Work order: Scan the records for "will" and copy each line that contains it.

Data for this exercise:
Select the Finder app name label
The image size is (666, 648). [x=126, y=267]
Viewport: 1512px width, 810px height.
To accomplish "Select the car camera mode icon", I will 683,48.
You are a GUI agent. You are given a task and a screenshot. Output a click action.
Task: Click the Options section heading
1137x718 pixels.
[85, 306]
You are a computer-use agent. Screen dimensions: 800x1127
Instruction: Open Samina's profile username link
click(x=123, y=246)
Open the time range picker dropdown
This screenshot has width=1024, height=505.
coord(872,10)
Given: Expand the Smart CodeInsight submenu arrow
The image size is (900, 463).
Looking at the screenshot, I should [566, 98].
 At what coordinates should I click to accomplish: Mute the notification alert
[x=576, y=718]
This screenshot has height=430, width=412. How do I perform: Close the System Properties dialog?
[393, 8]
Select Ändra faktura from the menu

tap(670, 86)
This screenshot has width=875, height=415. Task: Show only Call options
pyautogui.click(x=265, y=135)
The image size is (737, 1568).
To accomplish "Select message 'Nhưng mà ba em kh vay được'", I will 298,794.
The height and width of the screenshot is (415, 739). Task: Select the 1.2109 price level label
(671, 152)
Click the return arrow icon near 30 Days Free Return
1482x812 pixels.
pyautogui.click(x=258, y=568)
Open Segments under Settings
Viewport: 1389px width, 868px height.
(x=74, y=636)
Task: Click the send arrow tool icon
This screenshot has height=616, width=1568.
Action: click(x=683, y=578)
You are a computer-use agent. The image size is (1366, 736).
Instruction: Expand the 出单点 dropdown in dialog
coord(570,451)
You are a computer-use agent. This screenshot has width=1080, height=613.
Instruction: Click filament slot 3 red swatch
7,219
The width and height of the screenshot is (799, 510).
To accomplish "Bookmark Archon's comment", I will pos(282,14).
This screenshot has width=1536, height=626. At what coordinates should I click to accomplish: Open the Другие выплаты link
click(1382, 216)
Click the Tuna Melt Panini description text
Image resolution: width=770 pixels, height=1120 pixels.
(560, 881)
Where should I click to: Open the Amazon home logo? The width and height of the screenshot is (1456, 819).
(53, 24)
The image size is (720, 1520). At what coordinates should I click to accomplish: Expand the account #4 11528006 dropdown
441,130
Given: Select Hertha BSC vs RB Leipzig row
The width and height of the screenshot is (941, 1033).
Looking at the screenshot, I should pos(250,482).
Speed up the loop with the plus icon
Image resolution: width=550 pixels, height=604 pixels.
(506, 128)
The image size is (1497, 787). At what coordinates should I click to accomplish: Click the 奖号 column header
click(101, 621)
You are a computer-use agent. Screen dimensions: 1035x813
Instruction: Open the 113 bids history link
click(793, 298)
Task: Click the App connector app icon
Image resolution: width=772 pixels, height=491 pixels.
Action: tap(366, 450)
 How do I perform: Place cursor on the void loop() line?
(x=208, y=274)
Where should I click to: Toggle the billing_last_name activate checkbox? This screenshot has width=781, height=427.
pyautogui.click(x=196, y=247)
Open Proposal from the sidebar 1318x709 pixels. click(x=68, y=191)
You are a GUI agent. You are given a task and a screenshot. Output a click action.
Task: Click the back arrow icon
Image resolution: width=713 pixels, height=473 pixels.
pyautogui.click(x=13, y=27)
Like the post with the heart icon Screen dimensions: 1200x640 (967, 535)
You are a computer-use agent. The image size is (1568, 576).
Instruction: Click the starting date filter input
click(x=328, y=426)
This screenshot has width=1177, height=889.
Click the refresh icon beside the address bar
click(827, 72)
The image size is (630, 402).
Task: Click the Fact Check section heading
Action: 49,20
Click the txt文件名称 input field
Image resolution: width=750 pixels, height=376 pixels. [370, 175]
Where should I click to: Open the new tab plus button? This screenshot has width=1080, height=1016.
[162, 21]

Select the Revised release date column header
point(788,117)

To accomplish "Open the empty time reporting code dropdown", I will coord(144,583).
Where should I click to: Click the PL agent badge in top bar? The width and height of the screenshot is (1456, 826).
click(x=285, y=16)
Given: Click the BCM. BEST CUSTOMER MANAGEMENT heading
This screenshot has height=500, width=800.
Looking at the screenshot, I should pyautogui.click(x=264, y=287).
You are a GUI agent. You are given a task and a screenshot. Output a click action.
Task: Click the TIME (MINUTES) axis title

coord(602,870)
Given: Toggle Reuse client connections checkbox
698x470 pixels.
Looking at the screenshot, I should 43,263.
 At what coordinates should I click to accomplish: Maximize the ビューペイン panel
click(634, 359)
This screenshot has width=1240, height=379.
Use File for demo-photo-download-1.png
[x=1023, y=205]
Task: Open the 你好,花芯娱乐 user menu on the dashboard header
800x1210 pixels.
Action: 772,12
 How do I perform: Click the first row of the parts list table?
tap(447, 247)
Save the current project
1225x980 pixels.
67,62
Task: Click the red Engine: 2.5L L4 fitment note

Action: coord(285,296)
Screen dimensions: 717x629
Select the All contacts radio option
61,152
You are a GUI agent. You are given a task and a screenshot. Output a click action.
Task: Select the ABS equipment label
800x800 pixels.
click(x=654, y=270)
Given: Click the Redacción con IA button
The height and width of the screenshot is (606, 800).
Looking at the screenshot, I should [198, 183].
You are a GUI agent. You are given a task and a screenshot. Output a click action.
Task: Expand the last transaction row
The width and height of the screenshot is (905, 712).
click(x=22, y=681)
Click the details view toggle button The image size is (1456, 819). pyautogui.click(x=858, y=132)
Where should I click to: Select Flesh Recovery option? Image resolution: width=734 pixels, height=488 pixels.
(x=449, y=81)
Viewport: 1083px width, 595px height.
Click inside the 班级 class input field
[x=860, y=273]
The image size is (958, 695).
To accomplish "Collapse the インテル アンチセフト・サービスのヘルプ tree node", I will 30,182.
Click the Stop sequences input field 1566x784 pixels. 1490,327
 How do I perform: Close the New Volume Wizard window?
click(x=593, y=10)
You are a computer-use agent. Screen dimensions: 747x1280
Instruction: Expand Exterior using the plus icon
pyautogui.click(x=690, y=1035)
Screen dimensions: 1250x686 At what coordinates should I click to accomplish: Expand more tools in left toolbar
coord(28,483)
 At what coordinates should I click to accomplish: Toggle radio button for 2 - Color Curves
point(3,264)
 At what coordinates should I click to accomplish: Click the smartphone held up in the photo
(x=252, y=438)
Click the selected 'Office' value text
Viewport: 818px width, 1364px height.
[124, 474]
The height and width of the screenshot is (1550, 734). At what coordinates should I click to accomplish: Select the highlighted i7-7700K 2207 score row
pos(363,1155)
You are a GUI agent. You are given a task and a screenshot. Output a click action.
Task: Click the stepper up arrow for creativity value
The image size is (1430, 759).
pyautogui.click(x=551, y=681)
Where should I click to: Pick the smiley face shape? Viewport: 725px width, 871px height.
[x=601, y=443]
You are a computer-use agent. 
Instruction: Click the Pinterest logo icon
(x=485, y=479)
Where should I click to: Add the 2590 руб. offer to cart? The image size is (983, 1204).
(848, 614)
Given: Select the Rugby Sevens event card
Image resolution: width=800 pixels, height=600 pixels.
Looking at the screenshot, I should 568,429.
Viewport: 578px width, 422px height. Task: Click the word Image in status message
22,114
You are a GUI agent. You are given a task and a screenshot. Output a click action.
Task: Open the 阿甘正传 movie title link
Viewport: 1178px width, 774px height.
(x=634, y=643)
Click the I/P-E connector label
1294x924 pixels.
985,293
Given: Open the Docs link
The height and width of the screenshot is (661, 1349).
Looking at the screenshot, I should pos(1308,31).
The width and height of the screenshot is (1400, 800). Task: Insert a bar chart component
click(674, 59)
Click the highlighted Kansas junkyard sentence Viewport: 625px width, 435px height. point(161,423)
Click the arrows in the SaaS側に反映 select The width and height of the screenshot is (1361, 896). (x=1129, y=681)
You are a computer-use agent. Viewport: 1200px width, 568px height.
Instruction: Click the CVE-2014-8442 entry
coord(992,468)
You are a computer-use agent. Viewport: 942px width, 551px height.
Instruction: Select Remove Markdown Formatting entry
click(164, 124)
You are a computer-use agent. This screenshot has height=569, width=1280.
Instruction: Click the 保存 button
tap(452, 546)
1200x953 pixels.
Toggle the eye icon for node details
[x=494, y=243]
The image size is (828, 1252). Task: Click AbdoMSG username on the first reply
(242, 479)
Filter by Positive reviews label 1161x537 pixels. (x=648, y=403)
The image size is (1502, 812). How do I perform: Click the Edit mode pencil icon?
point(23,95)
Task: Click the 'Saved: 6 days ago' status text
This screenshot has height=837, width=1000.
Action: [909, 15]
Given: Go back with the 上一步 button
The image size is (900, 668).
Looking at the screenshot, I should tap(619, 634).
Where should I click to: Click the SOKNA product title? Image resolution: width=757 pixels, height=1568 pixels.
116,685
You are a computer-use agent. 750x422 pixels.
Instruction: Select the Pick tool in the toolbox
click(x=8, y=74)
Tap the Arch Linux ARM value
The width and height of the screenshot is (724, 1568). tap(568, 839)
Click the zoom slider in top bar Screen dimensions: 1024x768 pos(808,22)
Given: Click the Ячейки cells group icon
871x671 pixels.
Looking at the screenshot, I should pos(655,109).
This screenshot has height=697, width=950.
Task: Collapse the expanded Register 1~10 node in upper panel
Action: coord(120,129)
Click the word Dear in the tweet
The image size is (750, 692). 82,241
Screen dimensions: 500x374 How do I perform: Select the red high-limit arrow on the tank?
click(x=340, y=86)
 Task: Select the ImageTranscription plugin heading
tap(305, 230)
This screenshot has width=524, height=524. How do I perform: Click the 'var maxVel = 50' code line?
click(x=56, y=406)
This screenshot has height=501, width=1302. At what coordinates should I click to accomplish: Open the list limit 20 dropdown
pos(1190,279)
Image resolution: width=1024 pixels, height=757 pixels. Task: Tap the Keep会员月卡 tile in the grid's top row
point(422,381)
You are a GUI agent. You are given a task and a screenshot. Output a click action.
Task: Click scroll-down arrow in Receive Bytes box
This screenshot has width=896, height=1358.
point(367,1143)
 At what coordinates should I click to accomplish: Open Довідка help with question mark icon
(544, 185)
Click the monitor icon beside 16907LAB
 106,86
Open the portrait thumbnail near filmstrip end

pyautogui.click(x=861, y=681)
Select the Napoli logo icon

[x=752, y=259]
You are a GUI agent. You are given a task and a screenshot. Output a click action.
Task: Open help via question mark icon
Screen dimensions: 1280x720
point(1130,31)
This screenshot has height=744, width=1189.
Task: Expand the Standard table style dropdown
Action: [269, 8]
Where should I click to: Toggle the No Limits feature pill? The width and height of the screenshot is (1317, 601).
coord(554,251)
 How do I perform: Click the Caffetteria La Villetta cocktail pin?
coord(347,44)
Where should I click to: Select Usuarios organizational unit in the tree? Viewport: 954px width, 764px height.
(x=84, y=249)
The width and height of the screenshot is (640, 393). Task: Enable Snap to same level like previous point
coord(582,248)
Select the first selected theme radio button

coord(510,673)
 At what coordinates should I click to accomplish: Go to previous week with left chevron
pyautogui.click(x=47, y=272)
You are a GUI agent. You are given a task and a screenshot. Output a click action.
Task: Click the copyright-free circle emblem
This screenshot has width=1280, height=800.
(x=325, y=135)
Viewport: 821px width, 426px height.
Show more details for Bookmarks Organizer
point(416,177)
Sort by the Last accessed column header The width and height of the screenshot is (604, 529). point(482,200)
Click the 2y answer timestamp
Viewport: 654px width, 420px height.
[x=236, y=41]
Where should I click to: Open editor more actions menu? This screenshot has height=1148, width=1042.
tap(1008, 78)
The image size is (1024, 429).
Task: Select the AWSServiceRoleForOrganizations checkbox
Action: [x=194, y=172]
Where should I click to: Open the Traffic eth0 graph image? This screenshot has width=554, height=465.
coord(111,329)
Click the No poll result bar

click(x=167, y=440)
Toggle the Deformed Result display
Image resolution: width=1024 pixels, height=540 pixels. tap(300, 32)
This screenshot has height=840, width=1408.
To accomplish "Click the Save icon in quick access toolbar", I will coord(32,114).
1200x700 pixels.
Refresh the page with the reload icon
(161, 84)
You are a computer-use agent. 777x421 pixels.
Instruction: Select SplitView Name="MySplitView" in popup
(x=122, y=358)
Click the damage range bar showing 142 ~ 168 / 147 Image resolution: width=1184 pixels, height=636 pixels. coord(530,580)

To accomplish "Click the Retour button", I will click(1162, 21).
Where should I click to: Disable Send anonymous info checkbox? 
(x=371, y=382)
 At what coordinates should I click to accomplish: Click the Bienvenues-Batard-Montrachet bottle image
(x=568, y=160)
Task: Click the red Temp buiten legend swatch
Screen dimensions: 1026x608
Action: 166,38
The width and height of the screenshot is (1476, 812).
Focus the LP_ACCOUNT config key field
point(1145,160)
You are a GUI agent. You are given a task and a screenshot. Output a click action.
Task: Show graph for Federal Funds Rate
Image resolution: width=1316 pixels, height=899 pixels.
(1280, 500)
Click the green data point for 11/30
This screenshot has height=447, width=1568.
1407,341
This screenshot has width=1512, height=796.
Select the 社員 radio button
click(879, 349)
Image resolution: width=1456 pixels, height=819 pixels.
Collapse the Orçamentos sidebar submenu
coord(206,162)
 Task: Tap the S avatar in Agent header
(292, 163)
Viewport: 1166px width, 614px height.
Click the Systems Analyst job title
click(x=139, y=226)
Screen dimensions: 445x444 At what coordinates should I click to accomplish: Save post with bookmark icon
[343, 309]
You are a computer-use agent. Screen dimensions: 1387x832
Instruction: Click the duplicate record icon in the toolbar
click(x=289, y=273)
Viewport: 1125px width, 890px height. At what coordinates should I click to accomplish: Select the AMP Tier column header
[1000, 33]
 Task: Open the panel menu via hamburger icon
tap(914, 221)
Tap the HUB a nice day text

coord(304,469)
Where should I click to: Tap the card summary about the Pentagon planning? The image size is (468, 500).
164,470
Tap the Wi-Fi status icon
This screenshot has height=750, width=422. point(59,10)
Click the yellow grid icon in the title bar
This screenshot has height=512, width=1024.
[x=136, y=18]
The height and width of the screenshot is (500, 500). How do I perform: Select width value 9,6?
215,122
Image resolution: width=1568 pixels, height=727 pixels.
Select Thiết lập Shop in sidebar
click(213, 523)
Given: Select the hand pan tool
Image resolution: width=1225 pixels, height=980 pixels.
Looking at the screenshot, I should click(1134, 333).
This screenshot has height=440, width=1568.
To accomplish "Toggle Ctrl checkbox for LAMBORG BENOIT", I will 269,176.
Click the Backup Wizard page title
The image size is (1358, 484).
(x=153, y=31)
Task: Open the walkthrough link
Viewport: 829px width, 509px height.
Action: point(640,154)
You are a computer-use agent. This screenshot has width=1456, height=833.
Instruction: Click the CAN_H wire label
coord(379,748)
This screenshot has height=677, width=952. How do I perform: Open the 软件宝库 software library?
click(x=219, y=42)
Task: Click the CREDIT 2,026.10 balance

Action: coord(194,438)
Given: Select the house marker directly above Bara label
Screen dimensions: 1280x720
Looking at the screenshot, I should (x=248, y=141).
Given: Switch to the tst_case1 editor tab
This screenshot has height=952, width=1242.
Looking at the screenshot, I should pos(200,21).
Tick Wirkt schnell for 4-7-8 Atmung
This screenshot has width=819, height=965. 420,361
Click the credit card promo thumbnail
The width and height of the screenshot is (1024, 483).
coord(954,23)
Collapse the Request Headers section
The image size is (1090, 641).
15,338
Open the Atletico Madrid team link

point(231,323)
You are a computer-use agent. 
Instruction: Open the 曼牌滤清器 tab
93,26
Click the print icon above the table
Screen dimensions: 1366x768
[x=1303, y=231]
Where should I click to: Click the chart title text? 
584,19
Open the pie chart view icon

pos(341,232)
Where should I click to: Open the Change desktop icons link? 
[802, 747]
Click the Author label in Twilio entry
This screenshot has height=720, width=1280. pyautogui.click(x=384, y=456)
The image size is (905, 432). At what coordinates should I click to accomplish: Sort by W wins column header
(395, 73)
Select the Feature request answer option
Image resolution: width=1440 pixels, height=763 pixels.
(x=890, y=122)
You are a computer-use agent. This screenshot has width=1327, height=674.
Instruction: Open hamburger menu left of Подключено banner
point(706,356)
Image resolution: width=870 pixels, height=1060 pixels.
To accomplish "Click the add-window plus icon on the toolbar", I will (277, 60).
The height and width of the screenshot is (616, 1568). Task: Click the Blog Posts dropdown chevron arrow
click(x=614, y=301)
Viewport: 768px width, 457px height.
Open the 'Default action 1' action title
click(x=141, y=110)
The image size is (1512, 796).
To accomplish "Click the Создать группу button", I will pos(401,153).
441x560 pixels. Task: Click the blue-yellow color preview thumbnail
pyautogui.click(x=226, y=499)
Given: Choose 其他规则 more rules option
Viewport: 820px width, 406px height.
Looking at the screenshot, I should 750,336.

Answer:
To accomplish "Select the car camera mode icon", I will 683,48.
To accomplish "Select message 'Nhưng mà ba em kh vay được'", I will 298,794.
To accomplish "Bookmark Archon's comment", I will pos(282,14).
To accomplish "Open the empty time reporting code dropdown", I will coord(144,583).
To accomplish "Collapse the インテル アンチセフト・サービスのヘルプ tree node", I will 30,182.
To accomplish "Click the Save icon in quick access toolbar", I will coord(32,114).
To accomplish "Click the Retour button", I will click(1162, 21).
To accomplish "Toggle Ctrl checkbox for LAMBORG BENOIT", I will 269,176.
To accomplish "Click the add-window plus icon on the toolbar", I will (277, 60).
To accomplish "Click the Создать группу button", I will pos(401,153).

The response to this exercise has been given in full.